→ What this task involves
Transcribe exactly, and only, the lines from the one containing "Viewport: 737px width, 501px" through the last line of the data.

→ Data shown
+ + + + + + +

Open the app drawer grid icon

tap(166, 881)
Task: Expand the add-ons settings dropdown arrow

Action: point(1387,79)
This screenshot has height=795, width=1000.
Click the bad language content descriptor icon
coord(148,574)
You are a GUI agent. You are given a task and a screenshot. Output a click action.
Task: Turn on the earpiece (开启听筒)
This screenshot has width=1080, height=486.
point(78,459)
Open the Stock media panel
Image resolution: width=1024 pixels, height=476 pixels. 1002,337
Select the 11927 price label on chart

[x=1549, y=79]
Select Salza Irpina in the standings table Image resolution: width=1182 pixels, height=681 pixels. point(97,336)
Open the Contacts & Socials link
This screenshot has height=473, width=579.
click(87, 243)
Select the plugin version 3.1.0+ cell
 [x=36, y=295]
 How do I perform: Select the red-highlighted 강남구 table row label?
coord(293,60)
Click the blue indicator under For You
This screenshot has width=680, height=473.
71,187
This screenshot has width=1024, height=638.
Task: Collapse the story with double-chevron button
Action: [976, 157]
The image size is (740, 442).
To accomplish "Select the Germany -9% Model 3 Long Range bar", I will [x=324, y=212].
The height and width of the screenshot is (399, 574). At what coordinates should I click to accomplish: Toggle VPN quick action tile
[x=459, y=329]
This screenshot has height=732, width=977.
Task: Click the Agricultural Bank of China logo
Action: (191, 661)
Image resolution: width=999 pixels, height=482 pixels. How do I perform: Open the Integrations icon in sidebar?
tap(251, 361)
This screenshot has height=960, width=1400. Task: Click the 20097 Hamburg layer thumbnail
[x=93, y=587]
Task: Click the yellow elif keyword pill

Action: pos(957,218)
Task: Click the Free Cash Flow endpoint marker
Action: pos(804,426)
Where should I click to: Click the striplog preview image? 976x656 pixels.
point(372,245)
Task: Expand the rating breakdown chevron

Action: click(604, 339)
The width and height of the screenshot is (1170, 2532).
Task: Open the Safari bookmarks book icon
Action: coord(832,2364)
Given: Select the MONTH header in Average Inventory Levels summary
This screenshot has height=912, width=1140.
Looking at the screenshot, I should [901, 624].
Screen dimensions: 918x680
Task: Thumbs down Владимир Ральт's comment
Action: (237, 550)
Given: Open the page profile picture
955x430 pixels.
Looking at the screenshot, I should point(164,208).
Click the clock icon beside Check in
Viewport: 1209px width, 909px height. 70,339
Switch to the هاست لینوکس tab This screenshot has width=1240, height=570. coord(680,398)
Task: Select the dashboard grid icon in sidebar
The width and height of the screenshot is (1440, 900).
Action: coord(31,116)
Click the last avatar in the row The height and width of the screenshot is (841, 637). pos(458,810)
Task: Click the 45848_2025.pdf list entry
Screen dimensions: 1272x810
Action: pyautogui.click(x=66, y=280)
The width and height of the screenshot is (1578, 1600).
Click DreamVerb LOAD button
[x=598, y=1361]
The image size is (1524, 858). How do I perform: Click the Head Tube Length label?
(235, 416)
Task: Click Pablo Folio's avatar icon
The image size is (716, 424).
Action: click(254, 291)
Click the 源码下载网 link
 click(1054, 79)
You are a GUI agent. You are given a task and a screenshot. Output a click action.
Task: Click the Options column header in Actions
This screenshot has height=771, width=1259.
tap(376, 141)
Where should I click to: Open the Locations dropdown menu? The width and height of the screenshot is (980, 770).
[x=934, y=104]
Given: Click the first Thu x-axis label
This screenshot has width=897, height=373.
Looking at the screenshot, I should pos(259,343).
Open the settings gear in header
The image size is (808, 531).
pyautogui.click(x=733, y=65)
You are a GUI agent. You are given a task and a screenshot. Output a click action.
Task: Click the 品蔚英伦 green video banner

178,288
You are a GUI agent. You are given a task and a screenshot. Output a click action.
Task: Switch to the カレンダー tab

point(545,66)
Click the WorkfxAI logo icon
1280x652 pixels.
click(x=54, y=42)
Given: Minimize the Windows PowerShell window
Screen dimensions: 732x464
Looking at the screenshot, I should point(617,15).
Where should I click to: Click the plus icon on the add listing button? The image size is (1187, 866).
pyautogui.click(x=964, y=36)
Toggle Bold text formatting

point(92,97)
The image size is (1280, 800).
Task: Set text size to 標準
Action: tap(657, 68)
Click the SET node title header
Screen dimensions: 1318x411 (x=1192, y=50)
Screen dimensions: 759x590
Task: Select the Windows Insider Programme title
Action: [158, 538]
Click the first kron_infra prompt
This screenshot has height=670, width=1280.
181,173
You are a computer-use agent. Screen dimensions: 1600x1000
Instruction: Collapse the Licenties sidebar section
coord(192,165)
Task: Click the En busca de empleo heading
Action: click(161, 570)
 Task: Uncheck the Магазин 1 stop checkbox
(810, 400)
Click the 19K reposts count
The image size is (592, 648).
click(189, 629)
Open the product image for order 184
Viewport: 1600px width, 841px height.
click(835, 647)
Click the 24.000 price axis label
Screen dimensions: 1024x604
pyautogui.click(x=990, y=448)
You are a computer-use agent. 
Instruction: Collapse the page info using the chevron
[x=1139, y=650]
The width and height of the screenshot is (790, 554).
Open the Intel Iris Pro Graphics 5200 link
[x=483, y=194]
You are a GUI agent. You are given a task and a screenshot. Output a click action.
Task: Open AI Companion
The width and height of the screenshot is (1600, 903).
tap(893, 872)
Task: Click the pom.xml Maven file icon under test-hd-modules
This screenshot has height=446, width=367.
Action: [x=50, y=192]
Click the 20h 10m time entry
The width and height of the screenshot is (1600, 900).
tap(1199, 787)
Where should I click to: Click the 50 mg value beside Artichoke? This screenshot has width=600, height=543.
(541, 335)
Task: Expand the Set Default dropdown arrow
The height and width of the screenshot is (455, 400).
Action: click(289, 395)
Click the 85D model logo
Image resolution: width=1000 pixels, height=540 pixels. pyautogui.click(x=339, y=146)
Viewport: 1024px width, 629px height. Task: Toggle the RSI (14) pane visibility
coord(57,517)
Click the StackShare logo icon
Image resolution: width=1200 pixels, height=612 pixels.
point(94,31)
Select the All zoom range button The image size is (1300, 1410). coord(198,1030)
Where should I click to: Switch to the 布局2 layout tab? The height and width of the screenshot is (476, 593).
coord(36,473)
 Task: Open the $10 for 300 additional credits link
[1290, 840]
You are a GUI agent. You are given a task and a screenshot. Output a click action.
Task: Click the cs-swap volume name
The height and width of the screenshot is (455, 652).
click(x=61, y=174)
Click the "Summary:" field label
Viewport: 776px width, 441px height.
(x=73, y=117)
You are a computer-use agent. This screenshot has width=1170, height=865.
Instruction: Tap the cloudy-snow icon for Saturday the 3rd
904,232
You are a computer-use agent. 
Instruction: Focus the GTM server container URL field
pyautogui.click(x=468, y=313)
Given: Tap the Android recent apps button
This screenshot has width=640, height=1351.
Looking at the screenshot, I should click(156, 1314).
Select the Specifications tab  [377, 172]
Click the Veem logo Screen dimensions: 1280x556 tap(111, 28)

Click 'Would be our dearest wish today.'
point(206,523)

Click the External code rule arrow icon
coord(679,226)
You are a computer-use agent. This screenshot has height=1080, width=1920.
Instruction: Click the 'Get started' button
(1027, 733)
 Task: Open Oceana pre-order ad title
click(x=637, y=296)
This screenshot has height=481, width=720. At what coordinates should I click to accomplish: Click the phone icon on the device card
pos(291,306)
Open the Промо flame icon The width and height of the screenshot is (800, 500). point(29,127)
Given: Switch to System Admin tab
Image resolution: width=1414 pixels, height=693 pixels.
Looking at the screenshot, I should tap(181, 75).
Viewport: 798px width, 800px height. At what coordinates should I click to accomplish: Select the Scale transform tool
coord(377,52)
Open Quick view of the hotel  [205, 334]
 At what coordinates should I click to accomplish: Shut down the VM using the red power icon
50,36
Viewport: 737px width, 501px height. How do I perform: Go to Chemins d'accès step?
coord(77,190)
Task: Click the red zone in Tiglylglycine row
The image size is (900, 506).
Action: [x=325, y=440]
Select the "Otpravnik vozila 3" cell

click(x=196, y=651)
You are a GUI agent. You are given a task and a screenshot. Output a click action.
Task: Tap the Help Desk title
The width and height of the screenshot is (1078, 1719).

+ + + + + + +

→ Answer to the exercise
Viewport: 737px width, 501px height. How do I perform: Go to Chemins d'accès step?
coord(77,190)
Task: Click the red zone in Tiglylglycine row
The image size is (900, 506).
Action: [x=325, y=440]
Select the "Otpravnik vozila 3" cell

click(x=196, y=651)
You are a GUI agent. You are given a task and a screenshot. Output a click action.
Task: Tap the Help Desk title
The width and height of the screenshot is (1078, 1719).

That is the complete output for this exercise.